The novel is centred on a high school senior named Elwood Curtis. According to the jacket copy, Elwood is sent to a juvenile reformatory called the Nickel Academy, “…a grotesque chamber of horrors where the sadistic staff beats and sexually abuses the students, corrupt officials and locals steal food and supplies, and any boy who resists is likely to disappear ‘out back.’”
Sounds pretty much like the residential schools where indigenous children were imprisoned here in Canada.
I closed the book, finding that I wasn’t up to a story about abused children right now. No George Floyd video, no Nickel Boys. My nerves are already rubbed too raw.
Instead, I re-read The Underground Railroad. It’s a harrowing book too, but the fact I’ve read it before makes it familiar territory. Inventive. Playful. Enlightening. Can’t recommend it too highly.
I finished it again last night, then woke up at 4 a.m. from a nightmare.

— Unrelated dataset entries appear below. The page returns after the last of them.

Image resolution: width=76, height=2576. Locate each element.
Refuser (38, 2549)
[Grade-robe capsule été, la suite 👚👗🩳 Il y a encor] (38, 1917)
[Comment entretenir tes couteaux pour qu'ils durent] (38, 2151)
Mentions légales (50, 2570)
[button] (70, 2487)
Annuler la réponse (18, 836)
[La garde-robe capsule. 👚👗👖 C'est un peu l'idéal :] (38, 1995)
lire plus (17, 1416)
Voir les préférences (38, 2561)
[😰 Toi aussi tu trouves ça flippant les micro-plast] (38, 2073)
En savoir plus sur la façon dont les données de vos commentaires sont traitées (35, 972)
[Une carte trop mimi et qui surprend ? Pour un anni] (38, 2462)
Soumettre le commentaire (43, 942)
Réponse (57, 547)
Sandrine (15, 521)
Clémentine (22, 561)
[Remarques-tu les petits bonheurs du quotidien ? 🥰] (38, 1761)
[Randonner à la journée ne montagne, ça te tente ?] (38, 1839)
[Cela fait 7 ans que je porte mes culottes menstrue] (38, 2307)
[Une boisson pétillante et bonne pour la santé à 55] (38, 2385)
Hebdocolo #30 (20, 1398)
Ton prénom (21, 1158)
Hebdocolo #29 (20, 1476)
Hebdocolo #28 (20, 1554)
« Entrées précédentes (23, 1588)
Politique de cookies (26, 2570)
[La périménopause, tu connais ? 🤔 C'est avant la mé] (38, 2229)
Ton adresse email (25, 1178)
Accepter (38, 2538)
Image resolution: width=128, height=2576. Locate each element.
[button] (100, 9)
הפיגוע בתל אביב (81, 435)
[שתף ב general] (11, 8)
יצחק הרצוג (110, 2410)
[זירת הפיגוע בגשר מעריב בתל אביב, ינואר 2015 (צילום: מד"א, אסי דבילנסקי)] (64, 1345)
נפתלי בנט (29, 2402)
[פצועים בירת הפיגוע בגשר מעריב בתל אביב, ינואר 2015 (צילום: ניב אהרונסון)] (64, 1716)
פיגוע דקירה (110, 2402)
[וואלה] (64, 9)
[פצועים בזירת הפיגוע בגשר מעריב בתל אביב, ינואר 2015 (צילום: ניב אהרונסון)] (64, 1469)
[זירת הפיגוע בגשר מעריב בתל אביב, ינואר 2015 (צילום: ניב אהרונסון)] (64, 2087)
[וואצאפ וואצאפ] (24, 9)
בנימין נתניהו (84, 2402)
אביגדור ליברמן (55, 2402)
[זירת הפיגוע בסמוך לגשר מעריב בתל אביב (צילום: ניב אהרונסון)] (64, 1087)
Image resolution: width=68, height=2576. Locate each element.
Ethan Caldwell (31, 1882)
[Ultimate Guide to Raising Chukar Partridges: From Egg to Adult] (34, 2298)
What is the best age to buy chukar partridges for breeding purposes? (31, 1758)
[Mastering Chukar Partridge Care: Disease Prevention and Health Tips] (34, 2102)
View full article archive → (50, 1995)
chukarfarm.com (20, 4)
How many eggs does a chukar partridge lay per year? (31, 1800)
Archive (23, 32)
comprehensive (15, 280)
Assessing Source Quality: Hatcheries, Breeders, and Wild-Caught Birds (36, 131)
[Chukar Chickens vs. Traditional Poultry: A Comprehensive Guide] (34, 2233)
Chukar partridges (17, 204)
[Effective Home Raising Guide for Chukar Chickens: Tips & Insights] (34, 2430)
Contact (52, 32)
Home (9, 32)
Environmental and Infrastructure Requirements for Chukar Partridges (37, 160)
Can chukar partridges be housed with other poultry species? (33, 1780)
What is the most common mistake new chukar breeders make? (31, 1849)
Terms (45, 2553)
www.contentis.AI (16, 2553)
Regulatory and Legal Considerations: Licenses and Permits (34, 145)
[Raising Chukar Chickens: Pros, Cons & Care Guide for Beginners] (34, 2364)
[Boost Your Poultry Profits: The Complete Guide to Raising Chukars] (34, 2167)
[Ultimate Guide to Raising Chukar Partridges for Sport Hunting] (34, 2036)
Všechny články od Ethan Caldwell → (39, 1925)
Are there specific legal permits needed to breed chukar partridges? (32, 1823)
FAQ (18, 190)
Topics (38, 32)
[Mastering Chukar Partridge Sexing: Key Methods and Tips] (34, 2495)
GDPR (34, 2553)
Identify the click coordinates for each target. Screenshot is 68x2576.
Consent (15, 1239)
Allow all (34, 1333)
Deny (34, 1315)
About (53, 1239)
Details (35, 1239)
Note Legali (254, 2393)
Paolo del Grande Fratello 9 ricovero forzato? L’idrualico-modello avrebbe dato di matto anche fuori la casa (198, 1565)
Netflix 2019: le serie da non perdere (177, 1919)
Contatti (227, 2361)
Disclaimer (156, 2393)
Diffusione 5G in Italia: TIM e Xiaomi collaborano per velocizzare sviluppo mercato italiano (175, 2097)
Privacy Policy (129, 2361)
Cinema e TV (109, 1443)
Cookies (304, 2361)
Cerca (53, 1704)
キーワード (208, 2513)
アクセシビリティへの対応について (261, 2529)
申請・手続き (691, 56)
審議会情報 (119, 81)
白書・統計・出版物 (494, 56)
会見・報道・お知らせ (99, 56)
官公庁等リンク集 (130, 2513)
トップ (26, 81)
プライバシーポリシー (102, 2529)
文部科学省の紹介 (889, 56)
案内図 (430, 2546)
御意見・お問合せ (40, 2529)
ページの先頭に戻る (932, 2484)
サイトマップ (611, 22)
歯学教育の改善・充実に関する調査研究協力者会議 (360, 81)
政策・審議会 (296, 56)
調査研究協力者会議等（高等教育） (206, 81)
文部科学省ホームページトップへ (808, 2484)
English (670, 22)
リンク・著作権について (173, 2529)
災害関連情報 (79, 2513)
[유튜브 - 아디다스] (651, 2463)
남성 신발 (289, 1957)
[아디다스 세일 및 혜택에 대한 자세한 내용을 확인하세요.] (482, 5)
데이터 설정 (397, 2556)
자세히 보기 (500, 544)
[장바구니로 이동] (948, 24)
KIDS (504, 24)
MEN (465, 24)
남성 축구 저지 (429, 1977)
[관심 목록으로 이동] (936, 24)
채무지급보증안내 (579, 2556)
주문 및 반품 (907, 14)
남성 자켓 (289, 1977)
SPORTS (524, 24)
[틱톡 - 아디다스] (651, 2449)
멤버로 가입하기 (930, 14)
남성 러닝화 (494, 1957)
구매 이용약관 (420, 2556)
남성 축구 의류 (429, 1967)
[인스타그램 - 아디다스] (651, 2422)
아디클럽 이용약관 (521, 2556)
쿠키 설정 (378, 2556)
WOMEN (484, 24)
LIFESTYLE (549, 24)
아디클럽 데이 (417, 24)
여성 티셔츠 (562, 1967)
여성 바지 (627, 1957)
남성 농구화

I can’t remember what it was about, but it was an anxiety dream about trying to get away, which I’ve been having ever since the virus came to Canada.
I thought of George Floyd’s last words, which I know even without seeing the video.
I can’t breathe. I can’t breathe. Please don’t kill me.
Thought in my head as I turned on the light: The virus is already doing that. When are people finally going to stop doing it, too?